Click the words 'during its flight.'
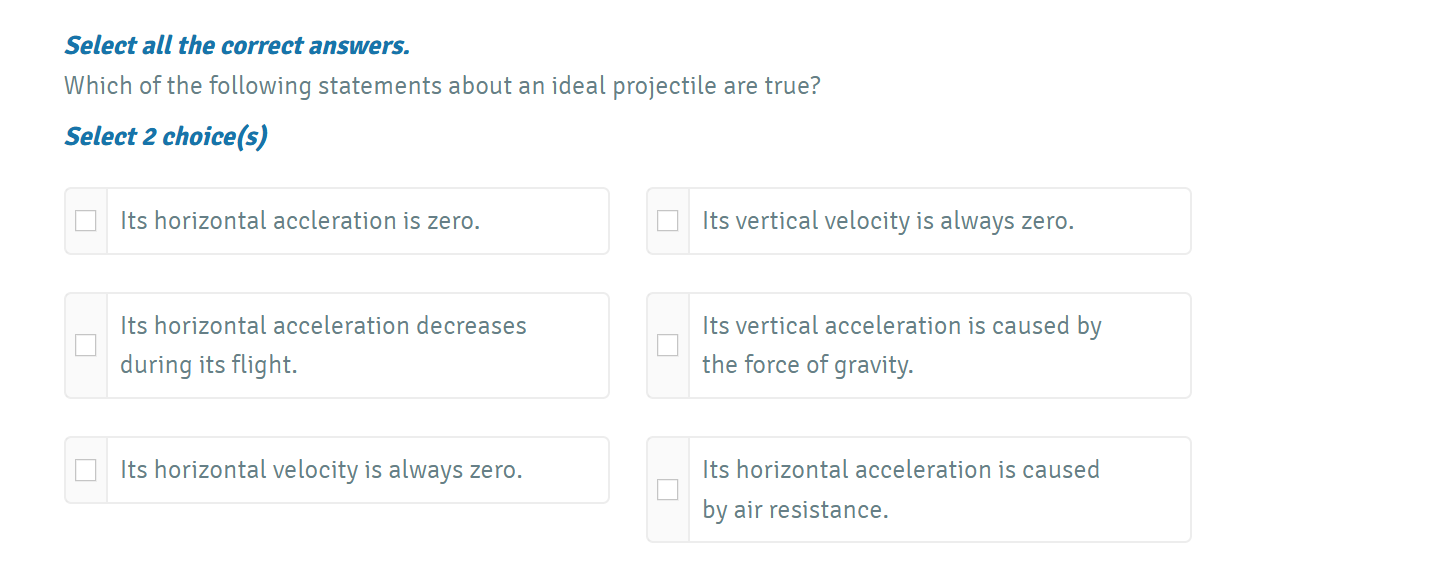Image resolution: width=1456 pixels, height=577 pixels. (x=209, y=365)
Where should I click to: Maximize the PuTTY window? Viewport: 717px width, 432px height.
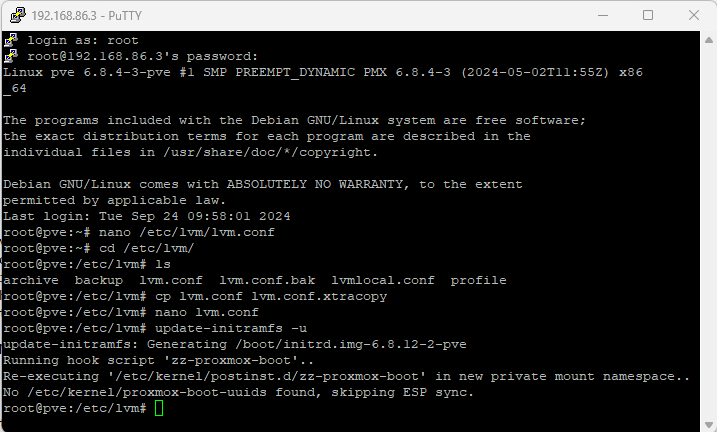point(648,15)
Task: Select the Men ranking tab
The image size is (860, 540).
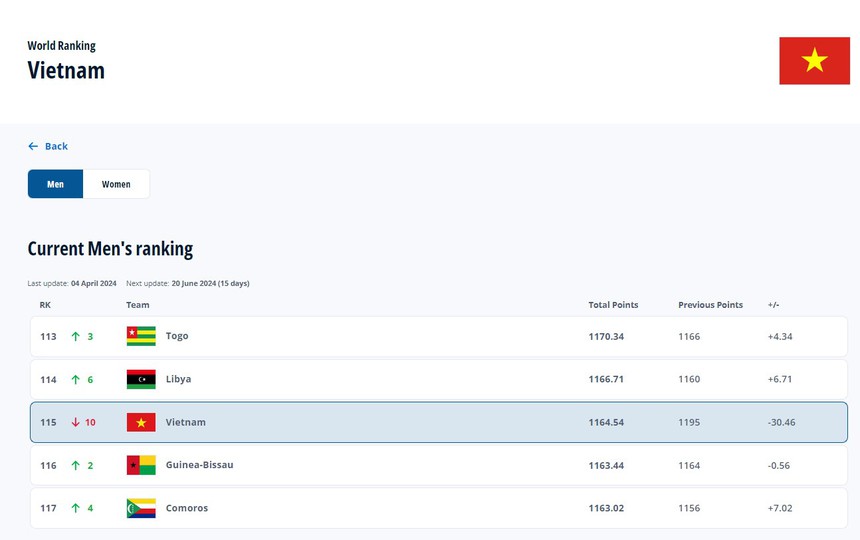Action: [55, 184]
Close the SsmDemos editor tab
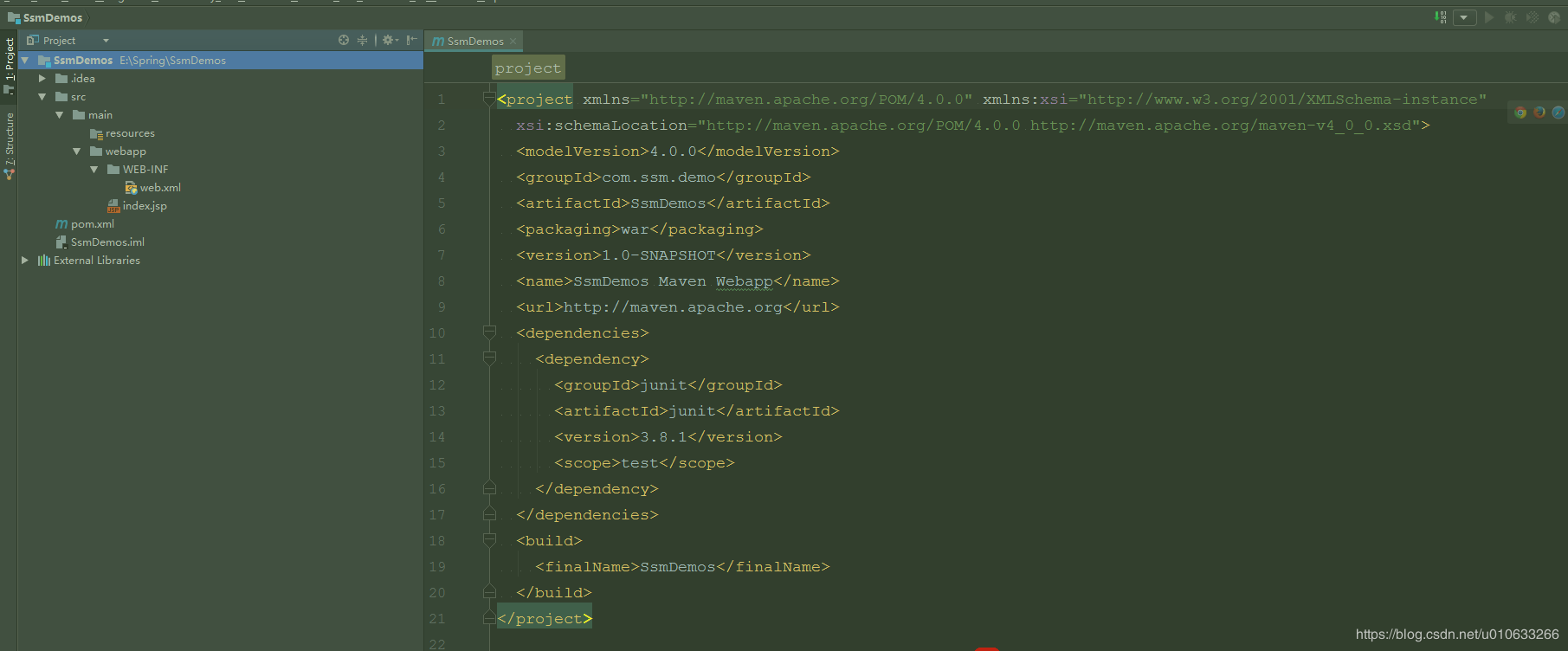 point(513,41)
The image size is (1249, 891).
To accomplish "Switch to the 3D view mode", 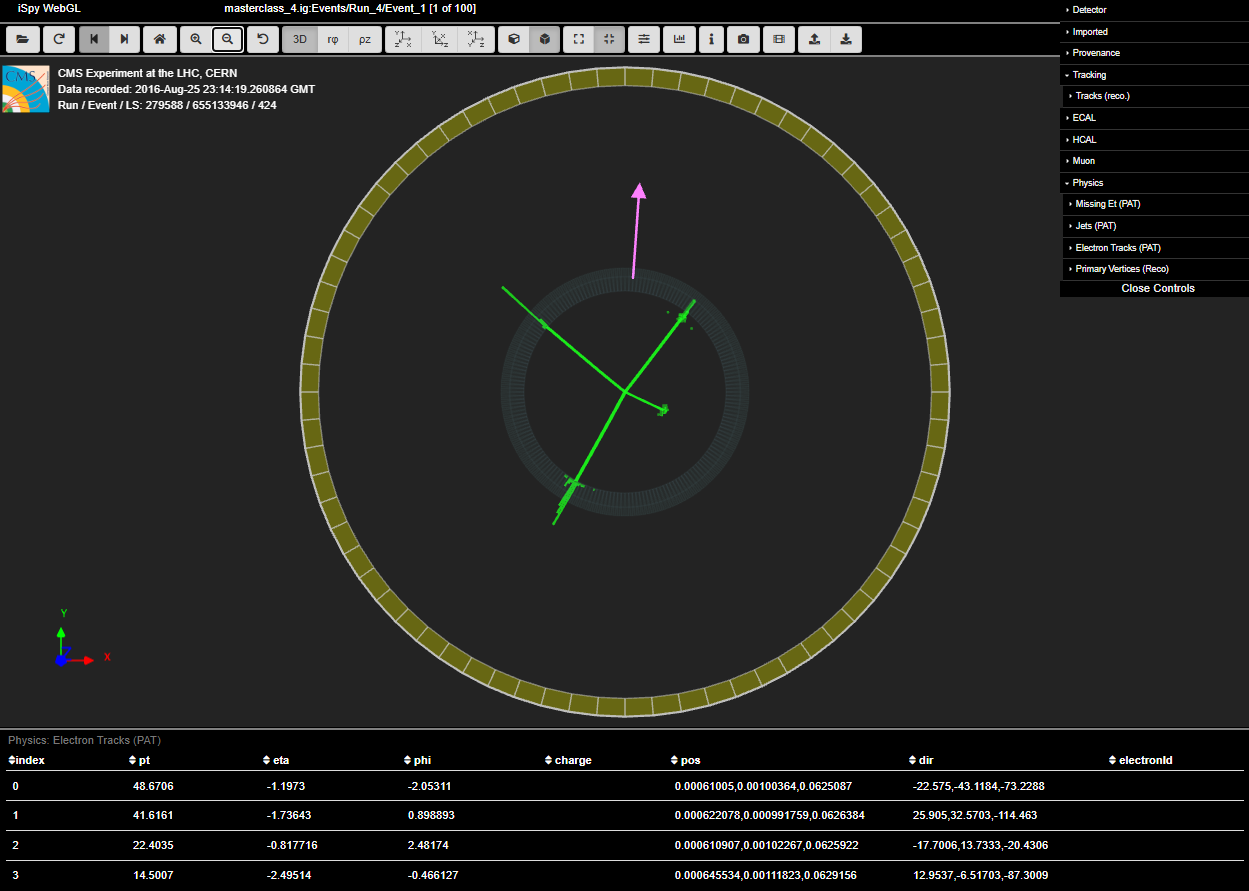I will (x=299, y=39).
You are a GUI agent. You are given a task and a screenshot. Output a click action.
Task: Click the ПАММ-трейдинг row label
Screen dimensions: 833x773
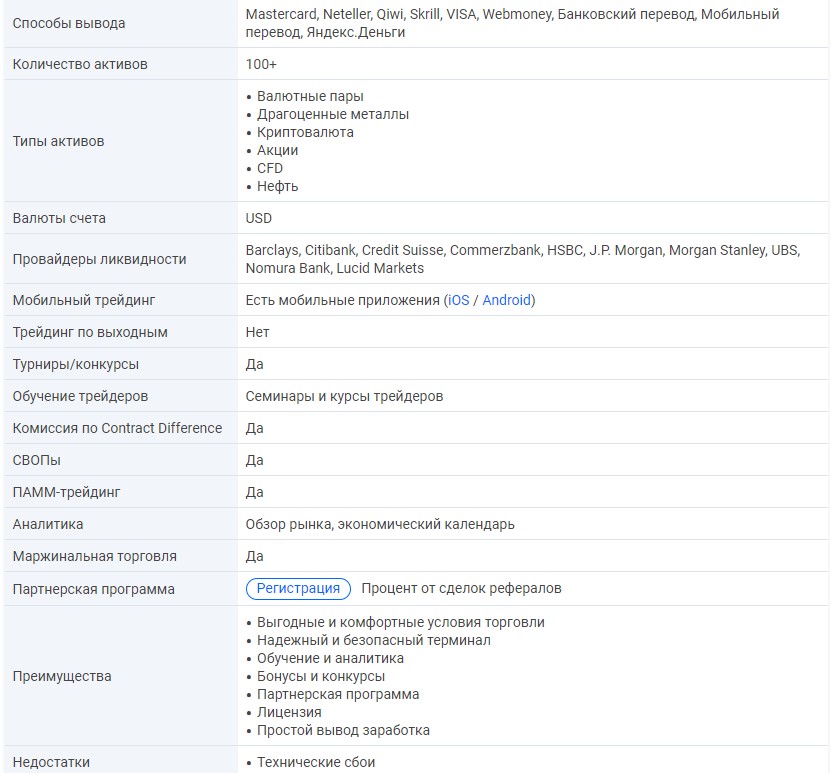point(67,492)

_____

### TASK DETAILS
Word for word, repeat only the lines from the line containing "You are a GUI" through the end of the data, without any pictures.

### ANSWER TO THIS EXERCISE
You are a GUI agent. You are given a task and a screenshot. Output a click action.
Task: Click the ПАММ-трейдинг row label
Screen dimensions: 833x773
point(67,492)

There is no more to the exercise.